|
|
The first generation of the web was concerned mainly with presenting
data in ways convenient for human beings to read, understand, and
interact with. But Tim Berners-Lee's original vision included a
"semantic web" in which not only human beings, but also software
agents, could extract, share, and repurpose information in useful
ways. In other words, the underlying semantics of data on the web
should be discoverable and manipulable by machines as well as by
people.
HTML (possibly augmented by CSS and JavaScript) is very good at
presenting information for human consumption, but the flexibility
allowed by HTML frustrates automated extraction of semantics.
Simple example: Suppose several different sites rate restaurants. One
site does it this way, using a simple paragraph structure:
<p>The address of Cafe Marie is 1759 Plymouth Road, Ann Arbor,
Michigan, 48105. Phone 734-662-2272.</p>
<p>Very good; I rate it 3 stars.</p>
A second site uses a list and some explicit line breaks for more
structured formatting:
<ul>
<li>Name: Cafe Marie</li>
<li>Location:<br />
1759 Plymouth Road<br />
Ann Arbor<br />
Michigan 48105
</li>
<li>Telephone: 734-662-2272</li>
<li>Rating: 4 stars (excellent)</li>
</ul>
A third site has yet another format:
<p>Cafe Marie, 1759 Plymouth Road, Ann Arbor, Michigan 48105.
734-662-2272.
As if you should care; I think it's lousy.
<strong>(1 star)</strong>.</p>
Same restaurant, different ratings. Now, suppose you wanted to write
a web client that collects restaurant reviews from a number of
different sites and integrates them somehow, for example computing an
"average rating". How would you write software that sees that pieces
of various web pages on different sites are reviews, recognizes that
they're all talking about the same restaurant, and figures out what
the rating is? Given the virtually limitless possible variations of
format in HTML, this would be very difficult to do. Easy for a
human, not for a machine.
What's needed is a notation, or "language", for representing semantic
information in a machine-readable way. To expose its semantics, a web
site would have to make this semantic information available to web
spiders and other software agents. The best-known approach is RDF
(Resource Description Framework), an XML-based notation for making
"assertions" about properties of data and relationships between data
items. But although RDF has been around for several years, and is an
official W3C recommendation, it has not yet been widely adopted.
I suspect that RDF's day may come. In the meantime, a very simple
approach called "microformats" appears to be gaining traction. Rather
than attempting to solve the general problem of representing the
semantics of everything and inventing a new language in which to do
it, the microformats project focuses on some common types of data
found on the web and uses the standard 'class' attribute of HTML (and
XHTML) to embed semantic information in a web page in such a way that
it can be easily extracted by software. Microformat definition is an
open process supported by a wiki that anybody can access and some
mailing lists that anybody can join. So far, they've developed
microformats for calendar entries (i.e. scheduled events like plays,
concerts, or professional meetings), licensing information
(e.g. software licenses and copyright specifications), address-book
entries, social relationships (friends, colleagues, acquaintances,
etc.), and a few other things. Other microformats are currently under
discussion. See http:microformats.org for information about what
microformats are and how the adoption process works.

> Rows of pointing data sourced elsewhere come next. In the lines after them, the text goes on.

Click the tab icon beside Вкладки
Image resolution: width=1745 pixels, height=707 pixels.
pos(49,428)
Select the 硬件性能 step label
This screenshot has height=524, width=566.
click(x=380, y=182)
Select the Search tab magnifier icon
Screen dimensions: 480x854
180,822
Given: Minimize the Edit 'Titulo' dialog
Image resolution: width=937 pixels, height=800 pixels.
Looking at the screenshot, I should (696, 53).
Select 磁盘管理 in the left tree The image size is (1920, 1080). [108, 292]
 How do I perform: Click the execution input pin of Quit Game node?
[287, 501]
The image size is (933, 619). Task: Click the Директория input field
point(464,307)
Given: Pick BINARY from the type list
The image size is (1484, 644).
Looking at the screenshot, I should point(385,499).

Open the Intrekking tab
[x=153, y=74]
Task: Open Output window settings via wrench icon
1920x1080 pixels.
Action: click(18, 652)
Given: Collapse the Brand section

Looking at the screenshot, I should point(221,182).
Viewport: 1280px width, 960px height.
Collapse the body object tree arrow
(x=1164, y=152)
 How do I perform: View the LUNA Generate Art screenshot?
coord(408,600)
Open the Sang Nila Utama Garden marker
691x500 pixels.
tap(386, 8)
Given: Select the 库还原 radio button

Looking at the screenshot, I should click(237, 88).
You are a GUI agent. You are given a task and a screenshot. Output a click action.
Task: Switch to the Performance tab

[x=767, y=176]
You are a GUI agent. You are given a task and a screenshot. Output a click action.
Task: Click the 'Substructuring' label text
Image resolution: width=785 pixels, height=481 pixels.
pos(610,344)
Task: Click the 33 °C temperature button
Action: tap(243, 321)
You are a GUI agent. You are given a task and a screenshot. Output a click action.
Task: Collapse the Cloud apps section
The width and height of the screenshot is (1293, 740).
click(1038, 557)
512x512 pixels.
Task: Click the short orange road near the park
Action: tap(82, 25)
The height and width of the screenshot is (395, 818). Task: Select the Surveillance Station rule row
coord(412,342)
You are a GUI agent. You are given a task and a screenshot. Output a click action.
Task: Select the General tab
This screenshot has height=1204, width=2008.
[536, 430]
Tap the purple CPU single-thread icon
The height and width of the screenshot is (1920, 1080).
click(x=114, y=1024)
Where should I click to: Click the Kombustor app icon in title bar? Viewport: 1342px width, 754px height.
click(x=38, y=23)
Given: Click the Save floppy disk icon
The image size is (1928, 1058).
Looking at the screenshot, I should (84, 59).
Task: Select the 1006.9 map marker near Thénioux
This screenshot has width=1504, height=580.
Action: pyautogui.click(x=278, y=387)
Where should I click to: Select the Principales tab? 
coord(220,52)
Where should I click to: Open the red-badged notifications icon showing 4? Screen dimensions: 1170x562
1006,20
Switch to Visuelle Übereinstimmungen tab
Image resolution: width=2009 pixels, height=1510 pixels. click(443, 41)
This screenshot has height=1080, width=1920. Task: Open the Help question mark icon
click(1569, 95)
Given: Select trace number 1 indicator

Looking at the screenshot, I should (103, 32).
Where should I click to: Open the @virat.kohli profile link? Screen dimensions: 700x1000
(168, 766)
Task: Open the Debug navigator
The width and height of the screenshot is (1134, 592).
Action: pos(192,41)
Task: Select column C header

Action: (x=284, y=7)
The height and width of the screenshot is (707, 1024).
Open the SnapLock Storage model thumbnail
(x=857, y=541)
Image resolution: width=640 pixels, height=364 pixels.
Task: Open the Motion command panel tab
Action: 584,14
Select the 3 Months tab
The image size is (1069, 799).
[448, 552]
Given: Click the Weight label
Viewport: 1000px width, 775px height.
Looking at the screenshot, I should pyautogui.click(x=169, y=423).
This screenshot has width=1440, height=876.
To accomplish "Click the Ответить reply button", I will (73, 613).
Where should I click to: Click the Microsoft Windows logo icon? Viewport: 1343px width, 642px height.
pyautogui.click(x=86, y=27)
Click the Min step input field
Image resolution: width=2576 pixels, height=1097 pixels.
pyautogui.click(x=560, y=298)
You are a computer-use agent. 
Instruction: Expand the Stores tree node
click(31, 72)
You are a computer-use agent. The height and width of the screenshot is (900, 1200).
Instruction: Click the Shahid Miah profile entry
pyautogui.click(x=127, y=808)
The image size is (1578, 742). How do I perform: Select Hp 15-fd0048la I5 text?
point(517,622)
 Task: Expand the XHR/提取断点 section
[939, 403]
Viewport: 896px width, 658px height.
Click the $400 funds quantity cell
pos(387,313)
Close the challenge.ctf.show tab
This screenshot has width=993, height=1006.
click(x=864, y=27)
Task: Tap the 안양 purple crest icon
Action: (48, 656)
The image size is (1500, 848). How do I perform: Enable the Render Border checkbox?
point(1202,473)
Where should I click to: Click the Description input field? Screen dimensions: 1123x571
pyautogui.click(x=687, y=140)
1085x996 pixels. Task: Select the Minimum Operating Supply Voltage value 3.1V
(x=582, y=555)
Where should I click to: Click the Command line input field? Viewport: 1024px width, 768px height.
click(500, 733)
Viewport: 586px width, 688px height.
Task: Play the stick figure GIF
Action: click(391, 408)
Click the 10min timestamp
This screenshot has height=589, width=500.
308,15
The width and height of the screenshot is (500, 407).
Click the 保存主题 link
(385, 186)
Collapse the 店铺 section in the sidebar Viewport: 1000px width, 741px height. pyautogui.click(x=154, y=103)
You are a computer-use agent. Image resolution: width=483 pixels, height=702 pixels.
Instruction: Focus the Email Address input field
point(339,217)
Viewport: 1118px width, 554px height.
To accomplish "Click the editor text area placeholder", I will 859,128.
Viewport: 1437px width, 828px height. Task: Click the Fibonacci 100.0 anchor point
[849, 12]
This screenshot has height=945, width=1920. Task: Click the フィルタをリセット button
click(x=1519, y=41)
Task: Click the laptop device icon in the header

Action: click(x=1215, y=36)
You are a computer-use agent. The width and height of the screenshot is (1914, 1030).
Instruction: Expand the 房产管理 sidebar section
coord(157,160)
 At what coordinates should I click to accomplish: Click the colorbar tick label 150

Using the microformat approach, any of the websites in the
hypothetical example above could add semantic information to their
reviews using standard HTML or XHTML and without changing the
appearance of the review to a human reader, such that it would be
feasible to write software to parse out the semantic information.
The microformat for reviews is called "hReview". The specification
hasn't been finalized yet, so I'll illustrate the microformat process
with something simpler: Marking up just the restaurant address itself
with microformat encoding, such that software could extract the
location information in such a way that it could, for example, be
imported into an address book or a mapping service such as Google
Maps.
The microformat for designating an entity such as a person or a
business is called "hCard" and is based on the "vCard" format defined
in RFC2426 (http://www.ietf.org/rfc/rfc2426.txt). To designate that a
portion of a web page represents such an entity, you can enclose it in
a <div> element with a class value of "vcard":
<div class="vcard">
(entity description goes here)
</div>
Then you mark up the components of the entity description (name,
street address, city, etc.) with elements having class attribute
values borrowed from the vCard standard. Something like
<p>The address of Cafe Marie is 1759 Plymouth Road, Ann Arbor,
Michigan
48105.</p>
becomes
<div class="vcard">
<p>The address of <span class="fn org">Cafe Marie</span> is
<span class="adr">
<span class="street-address">1759 Plymouth Road</span>,
<span class="locality">Ann Arbor</span>,
<span class="region">Michigan</span>
<span class="postal-code">48105</span></span>.</p>
</div>
That's a lot of extra markup, but notice that the basic paragraph
structure of the HTML hasn't changed, nor will the appearance of the
text in a web browser. The big win is that the semantic labels enable
hCard-aware software to find the information, parse it, and re-use it.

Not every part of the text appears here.